Siem Reap province is located in northwest Cambodia. It is the major tourist hub in Cambodia, as it is the closest city to the world famous temples of Angkor (the Angkor temple complex is north of the city). The provincial capital is also called Siem Reap and is located in the South of the province on the shores of the Tonle Sap Lake, the greatest sweet water reserve in whole Southeast Asia. The name of the city literally means Siamese defeated, referring to the victory of the Khmer Empire over the army of the Thai kingdom in the 17th century.
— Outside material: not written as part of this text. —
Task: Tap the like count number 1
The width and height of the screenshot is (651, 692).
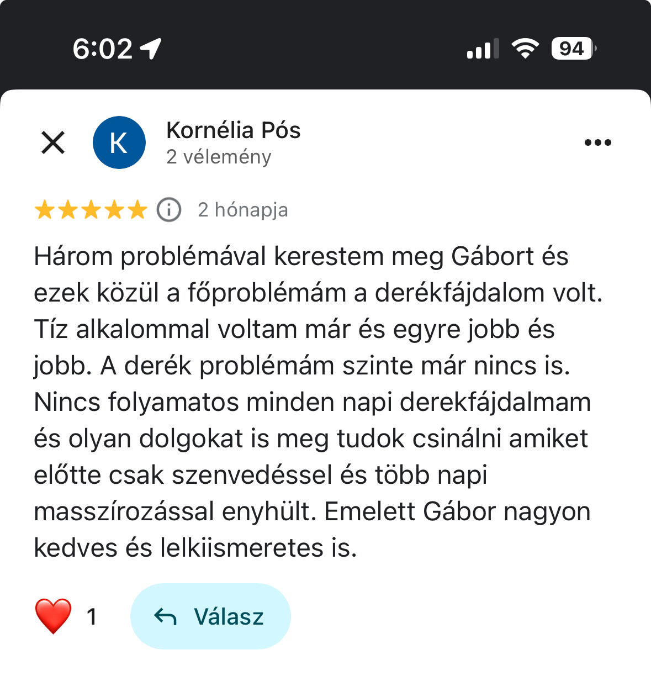Action: click(x=92, y=616)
At the turn of the millennium Siem Reap was a Cambodian provincial town with few facilities, minor surfaced roads and little in the way of nightlife. Tourism industry catered largely to hardy backpackers willing to brave the tortuous road from the Thai border on the tailgate of a local pick-up truck. There were a couple of large hotels and a handful of budget guesthouses. Tuk-tuks and taxis were non-existent and the trusty motodup was the chosen means of touring the temples of Angkor.
The proximity of the Angkorian ruins turned Siem Reap into a boomtown in less than half a decade. Huge, expensive hotels have sprung up everywhere and budget hotels have mushroomed. Property values have soared to European levels and tourism has become a vast, lucrative industry. The Siem Reap of today is barely recognizable from the Siem Reap of the year 2000.
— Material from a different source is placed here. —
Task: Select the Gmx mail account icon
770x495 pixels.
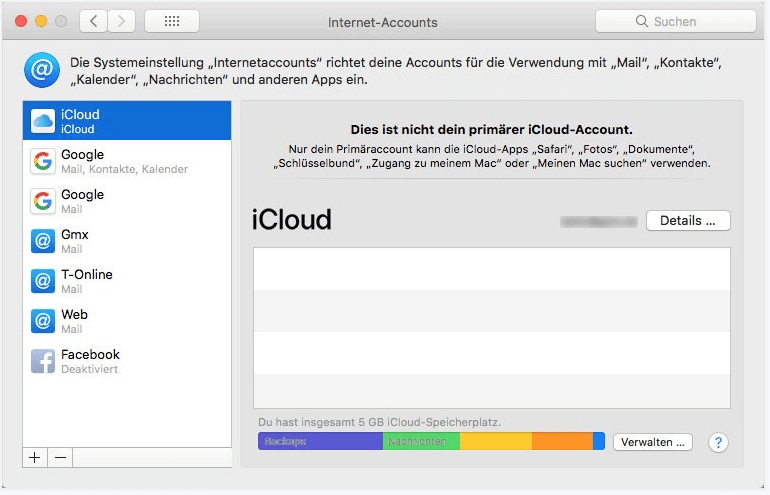Action: tap(42, 241)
Though some of the town’s previous ramshackle charm may have been lost the developments of the last few years have brought livelihoods, if not significant wealth, to a good number of its citizens. This has been at a cost to the underprivileged people living within and beyond the town’s limits that now pay inflated prices at the central markets and continue to survive on poorly paid subsistence farming and fishing. If Cambodia is a country of contrasts Siem Reap is the embodiment of those contrasts. Despite the massive shift in its economic fortunes, Siem Reap remains a safe, friendly and pleasant town. There is an endless choice of places to stay or dine and a host of possible activities awaiting the visitor.
THINGS TO SEE & DO IN SIEM REAP:
There are few places anywhere on earth to match the splendour of Angkor Wat. The temple is one of the largest monuments to religion ever built and is truly one the wonders of the world. Believed to have been constructed as a temple and mausoleum for King Suryavarman II at the peak of the Khmer empire in the first half of the 12th century, Angkor Wat is probably the best-preserved of the Angkorean temples. As with other Angkorean temples and walled cities such as Angkor Thom, the central theme of Khmer architecture revolved around the idea of the temple-mountain.
Angkor Zoo How to go: 5 km (10mn) From Provincial Town. Location: Description: Nature Wildlife and Preserves, Location: Mondol Chon Pika, Angkor Compound.The Angkor Zoo, Siem Reap is one of the most visited and popular tourist attractions in the town.
Banteay Srey Temple:
Location: 25 kilometers (15.5 miles) north-east of East Mebon
Access: enter and leave the temple by the east entrance
Date: second half of the 10th century (967)
King: Rajendravarman II (reigned 944-968) and Jayavarman V (reigned 968-1001)
Religion: Hindu (dedicated to Shiva)
The tenth century temple of Banteay Srei is renowned for its intricate decoration carved in pinkish sandstone that covers the walls like tapestry. This site warrants as much time as your schedule allows. The roads have been recently repaired and it takes about 30 minutes from Siem Reap to get to the temple.
Bakong is located at Roluos south of Preah Ko. Enter and leave the temple at the east. A modern Buddhist temple is situated to the right of the east entrance to Bakong. It was build in late ninth century (881) by king Indravarman I dedicated to Siva (Hindu) followed Prah Ko art style.
Kampong Khleang is located on the northern lake-edge about 55 km east of Siem Reap town, more remote and less tourist than Kampong Pluk. Visitors to Kampong Khleang during the dry season are universally awestruck by the forest of stilted houses rising up to 10 meters in the air.
There is a crocodile farm on the south end of Siem Reap and they have about 300 crocodiles of various sizes and dispositions.They charge US$ 1 admission for foreigners and 1,000 riel for Cambodians. You can buy stuffed crocs on the premises. Just head south on Sivutha Street, cross the bridge and it’s down another km from there.